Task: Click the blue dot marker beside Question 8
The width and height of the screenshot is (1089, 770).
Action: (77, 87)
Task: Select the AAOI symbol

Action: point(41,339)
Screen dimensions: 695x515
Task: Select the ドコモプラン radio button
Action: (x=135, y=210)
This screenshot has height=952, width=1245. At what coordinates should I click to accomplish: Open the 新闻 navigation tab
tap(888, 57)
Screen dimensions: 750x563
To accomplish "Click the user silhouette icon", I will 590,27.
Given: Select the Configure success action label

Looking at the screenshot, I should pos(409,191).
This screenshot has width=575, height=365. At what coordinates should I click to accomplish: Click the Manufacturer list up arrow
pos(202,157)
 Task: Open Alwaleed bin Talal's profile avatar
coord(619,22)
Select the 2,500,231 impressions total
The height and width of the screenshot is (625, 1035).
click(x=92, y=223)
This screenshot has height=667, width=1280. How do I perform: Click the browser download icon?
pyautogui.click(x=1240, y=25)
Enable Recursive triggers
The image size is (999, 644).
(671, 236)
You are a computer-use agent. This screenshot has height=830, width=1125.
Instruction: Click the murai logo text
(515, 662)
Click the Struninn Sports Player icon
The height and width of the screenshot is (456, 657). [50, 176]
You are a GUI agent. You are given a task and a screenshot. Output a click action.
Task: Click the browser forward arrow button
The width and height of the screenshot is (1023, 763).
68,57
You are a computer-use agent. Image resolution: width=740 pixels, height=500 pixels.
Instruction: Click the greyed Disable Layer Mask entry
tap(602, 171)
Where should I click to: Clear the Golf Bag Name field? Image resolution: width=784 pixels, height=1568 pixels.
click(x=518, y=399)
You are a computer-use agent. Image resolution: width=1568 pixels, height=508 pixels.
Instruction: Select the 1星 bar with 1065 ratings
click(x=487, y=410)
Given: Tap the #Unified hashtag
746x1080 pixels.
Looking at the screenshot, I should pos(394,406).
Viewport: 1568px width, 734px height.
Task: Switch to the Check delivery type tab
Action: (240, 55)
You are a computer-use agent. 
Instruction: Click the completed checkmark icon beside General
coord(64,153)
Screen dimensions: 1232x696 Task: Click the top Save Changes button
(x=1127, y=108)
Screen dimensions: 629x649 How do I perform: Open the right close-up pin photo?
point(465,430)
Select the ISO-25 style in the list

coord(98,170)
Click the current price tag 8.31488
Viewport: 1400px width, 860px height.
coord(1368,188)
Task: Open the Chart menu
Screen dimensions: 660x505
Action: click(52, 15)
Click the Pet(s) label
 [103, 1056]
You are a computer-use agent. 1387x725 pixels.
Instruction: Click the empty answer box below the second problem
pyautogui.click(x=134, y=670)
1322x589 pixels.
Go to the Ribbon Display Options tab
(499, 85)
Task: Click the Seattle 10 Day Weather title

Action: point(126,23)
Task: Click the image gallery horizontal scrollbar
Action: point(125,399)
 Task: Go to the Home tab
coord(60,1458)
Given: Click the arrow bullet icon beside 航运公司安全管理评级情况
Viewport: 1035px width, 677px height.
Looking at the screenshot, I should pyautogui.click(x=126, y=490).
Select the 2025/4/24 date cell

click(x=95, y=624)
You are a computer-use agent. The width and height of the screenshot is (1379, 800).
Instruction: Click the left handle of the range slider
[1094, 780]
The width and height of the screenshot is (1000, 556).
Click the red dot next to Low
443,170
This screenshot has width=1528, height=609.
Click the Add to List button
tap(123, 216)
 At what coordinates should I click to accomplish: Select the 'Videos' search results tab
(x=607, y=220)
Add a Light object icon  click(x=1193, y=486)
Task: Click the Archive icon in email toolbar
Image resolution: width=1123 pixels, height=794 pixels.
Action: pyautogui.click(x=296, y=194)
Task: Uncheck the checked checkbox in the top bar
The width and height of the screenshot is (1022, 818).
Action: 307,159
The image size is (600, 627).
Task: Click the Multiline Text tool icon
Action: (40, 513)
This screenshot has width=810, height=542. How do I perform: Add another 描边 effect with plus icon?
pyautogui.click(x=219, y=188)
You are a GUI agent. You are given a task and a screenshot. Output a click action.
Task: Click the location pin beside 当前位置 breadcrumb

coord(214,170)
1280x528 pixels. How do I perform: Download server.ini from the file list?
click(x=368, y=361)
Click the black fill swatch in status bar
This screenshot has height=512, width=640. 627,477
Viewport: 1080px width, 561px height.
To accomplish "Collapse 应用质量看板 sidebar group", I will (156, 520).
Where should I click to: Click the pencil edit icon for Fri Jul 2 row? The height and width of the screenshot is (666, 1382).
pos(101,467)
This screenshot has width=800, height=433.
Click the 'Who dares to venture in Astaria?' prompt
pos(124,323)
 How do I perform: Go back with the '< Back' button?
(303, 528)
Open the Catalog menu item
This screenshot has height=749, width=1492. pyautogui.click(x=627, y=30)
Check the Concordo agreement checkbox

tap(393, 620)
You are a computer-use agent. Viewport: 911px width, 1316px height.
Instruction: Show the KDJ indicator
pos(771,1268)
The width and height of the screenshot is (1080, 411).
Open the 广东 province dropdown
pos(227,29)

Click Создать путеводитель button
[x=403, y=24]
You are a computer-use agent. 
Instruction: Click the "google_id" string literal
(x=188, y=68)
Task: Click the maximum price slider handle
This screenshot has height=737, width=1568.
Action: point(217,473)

§ **To do**:
Each line of the entries that contains the word "agent" should be listed.

§ **Exercise result**:
You are a computer-use agent. This screenshot has height=830, width=1125.
You are a GUI agent. You are given a task and a screenshot. Output a click action.
You are a computer-use agent. Image resolution: width=740 pixels, height=500 pixels.
You are a computer-use agent. Image resolution: width=1568 pixels, height=508 pixels.
You are a computer-use agent. 
You are a computer-use agent. 1387x725 pixels.
You are a computer-use agent. The width and height of the screenshot is (1379, 800).
You are a GUI agent. You are given a task and a screenshot. Output a click action.
You are a computer-use agent. Viewport: 911px width, 1316px height.
You are a computer-use agent. 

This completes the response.